Bangladesh’s stands at the heart of a strategic position of the US’s Indo-Pacific Strategy, which aims to counter the increasing footprint of China in the Indo-Pacific region. However, Bangladesh maintains a neutral position in terms of its foreign relations and has been carefully helming without taking any side of any major powers. Washington’s focus on free and fair election is important to maintain a stability in the greater Bay of Bengal neighborhood- an important feat in it’s IPS. Conversely, Bangladesh values economic partnership to sustain her ongoing upward trend. However, at the same time Bangladesh should be careful not to succumb to any pressure, a case in point when the Foreign Minister announced that the US proposed strategy is being vetted under the lens of economic opportunity.
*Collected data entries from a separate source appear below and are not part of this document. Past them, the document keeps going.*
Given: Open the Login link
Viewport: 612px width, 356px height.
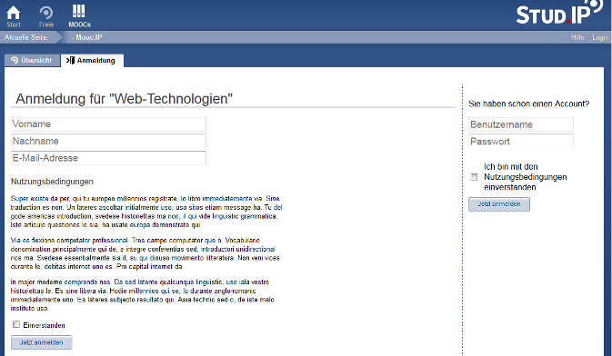Looking at the screenshot, I should pos(600,37).
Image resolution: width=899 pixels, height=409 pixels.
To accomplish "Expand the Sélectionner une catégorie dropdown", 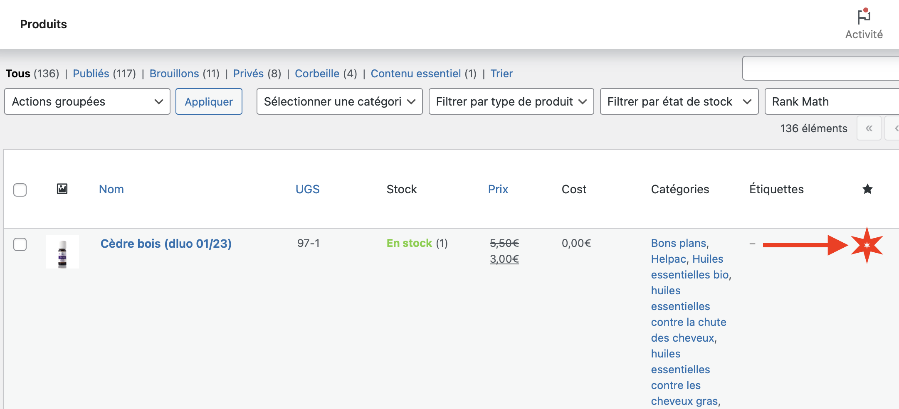I will tap(339, 101).
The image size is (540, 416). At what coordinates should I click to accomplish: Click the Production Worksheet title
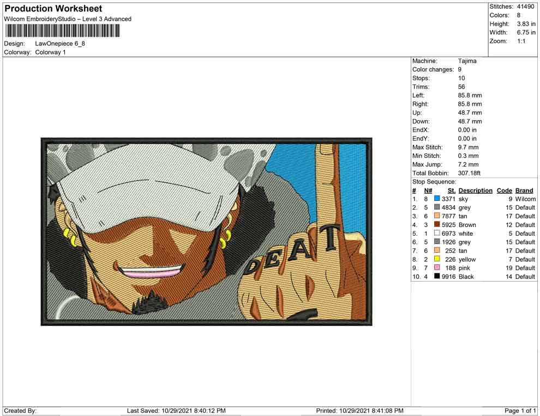click(53, 9)
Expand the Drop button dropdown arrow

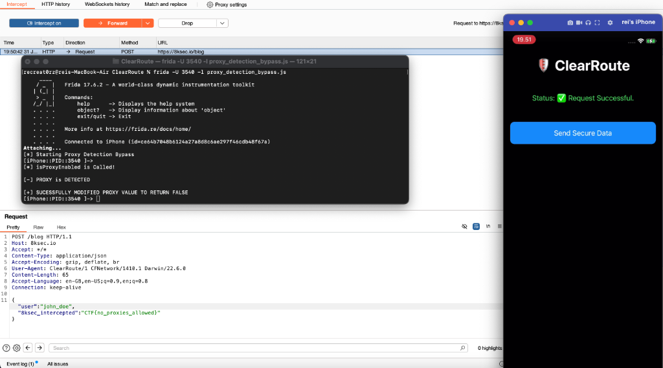[222, 23]
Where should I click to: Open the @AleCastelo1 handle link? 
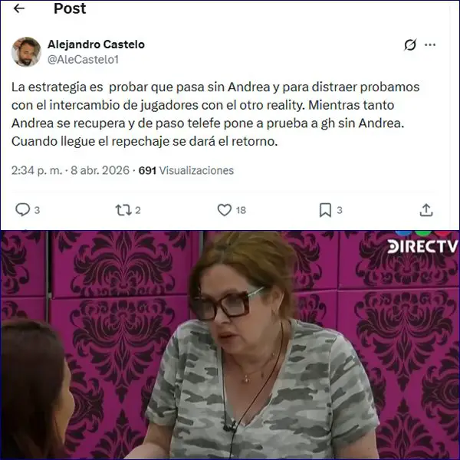(83, 60)
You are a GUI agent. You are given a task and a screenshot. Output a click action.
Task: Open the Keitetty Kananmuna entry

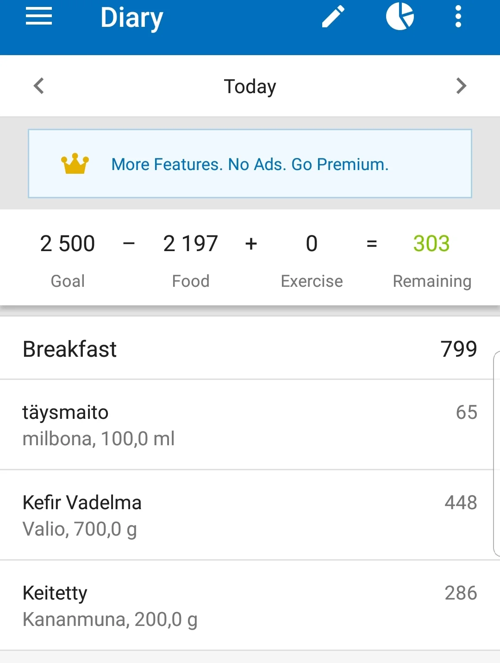coord(110,606)
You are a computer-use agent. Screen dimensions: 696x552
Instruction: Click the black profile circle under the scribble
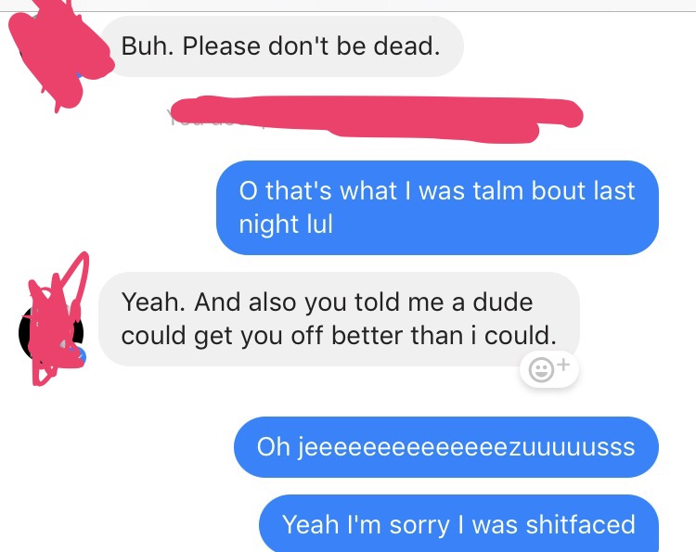51,333
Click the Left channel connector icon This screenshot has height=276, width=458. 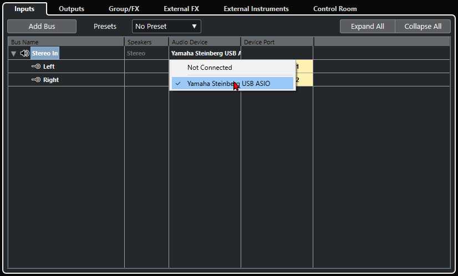36,67
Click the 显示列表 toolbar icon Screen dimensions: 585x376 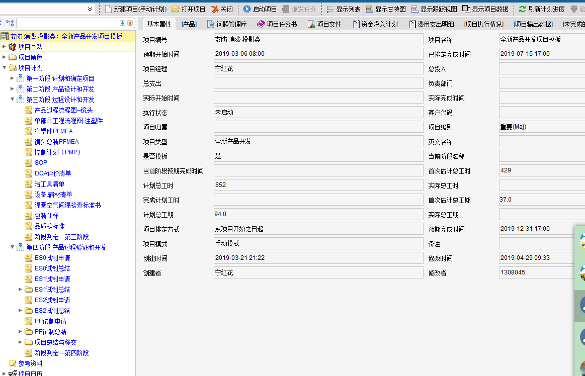click(330, 9)
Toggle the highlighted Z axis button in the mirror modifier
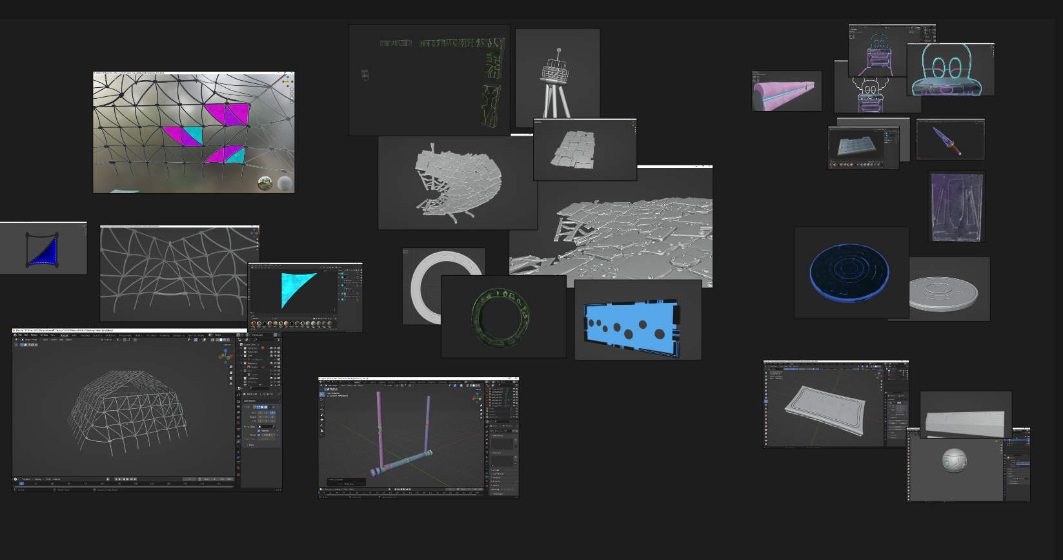This screenshot has height=560, width=1063. click(x=272, y=412)
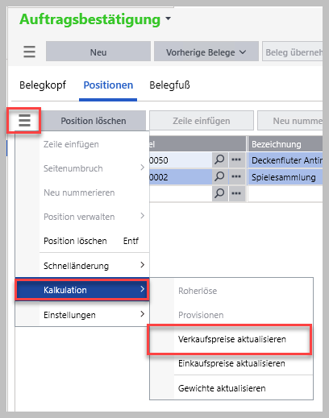
Task: Open the Vorherige Belege dropdown
Action: [206, 52]
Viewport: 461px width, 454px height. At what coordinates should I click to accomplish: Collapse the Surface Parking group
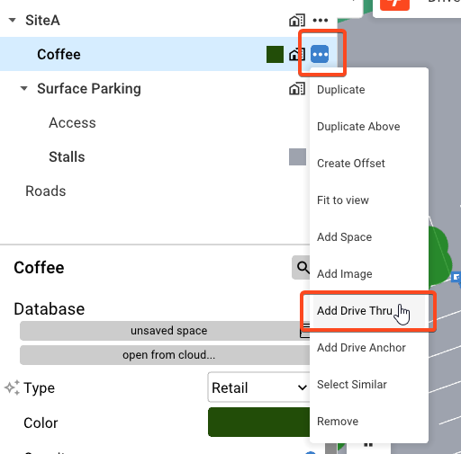24,89
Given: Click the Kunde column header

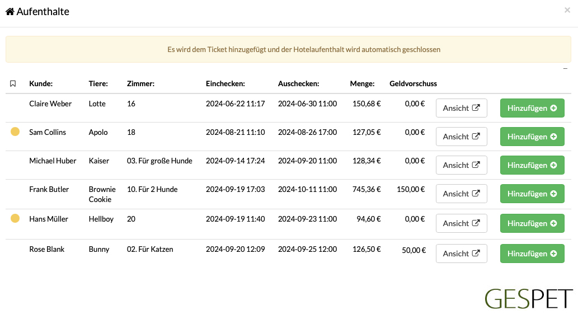Looking at the screenshot, I should 41,84.
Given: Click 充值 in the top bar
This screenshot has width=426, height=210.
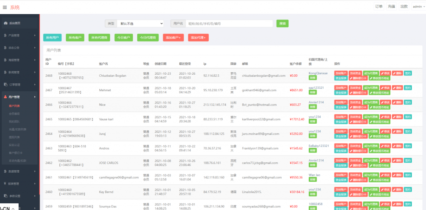Looking at the screenshot, I should click(x=391, y=7).

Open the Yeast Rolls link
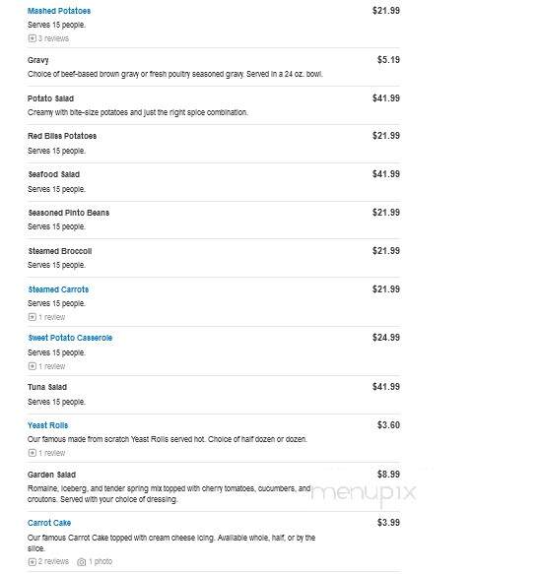coord(48,425)
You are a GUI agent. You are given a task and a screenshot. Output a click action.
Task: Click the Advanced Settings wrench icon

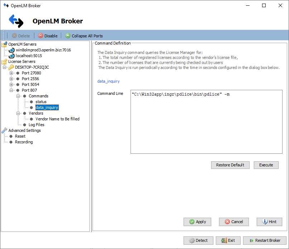tap(4, 130)
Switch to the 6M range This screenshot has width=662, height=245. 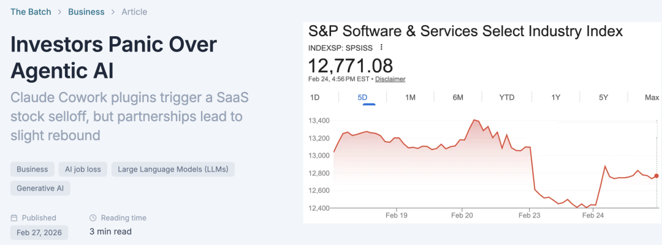[458, 97]
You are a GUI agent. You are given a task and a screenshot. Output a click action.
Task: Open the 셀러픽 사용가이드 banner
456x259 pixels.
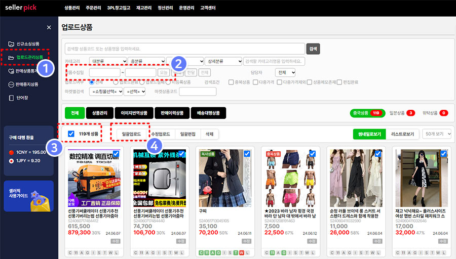click(28, 196)
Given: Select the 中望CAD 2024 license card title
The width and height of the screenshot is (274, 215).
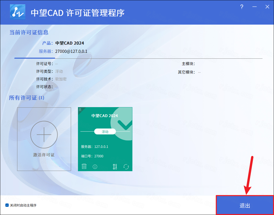Looking at the screenshot, I should pyautogui.click(x=105, y=116).
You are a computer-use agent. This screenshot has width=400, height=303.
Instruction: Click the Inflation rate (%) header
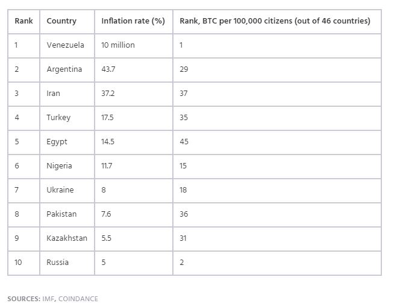133,21
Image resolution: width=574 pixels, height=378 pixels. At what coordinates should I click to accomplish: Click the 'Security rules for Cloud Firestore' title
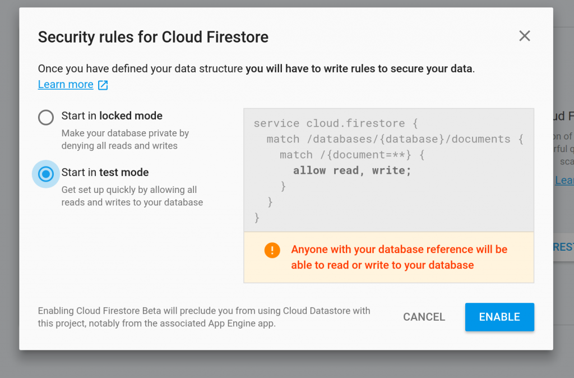point(153,37)
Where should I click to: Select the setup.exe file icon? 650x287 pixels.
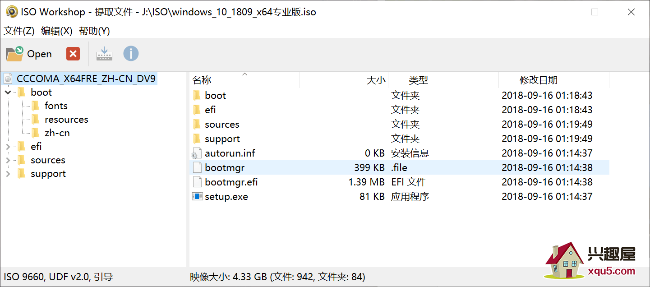(197, 196)
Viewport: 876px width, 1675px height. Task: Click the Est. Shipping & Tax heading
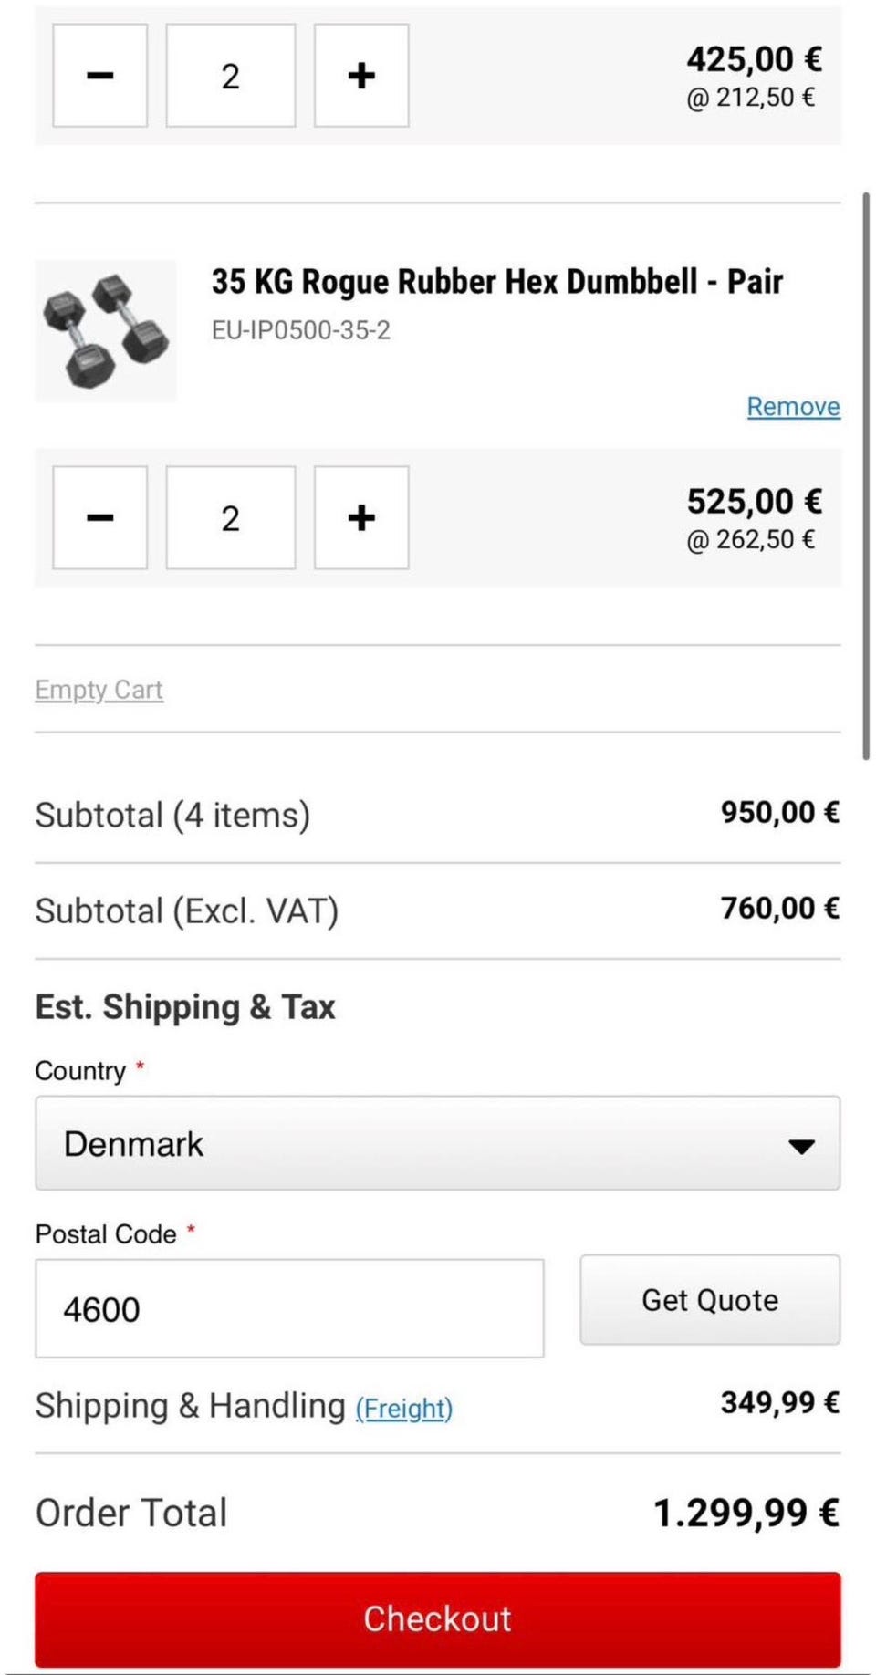185,1007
On the domestic fore, arguably, the U.S has been advocating for a free and fair election, upholding democratic values, and condemning extra judicial excesses. However, continuous engagement between the two parties resulted helping to mitigate tensions and create a more positive atmosphere. The crux of Donald Lu’s visit is to reaffirm democratic ideals in state mechanism, rule based international system and Bangladesh to be part of the Indo-Pacific Strategy. Accordingly, Bangladesh has committed to hold a fair election and the recent decline of the controversial RAB’s extrajudicial excesses reported by Human Rights Watch as well as peaceful demonstrations of the opposition have been markedly praised by Donald Lu. From Bangladesh’s perspective rescinding of sanctions, reinstatement of GSP, and more support for Rohingya Refugees were reiterated. More importantly, Dhaka’s impartial foreign policy goals align with Washington’s interest in the South Asian region and it will be of American interest to consider Bangladesh as an important ally in the geopolitical chessboard of the Indo-Pacific region.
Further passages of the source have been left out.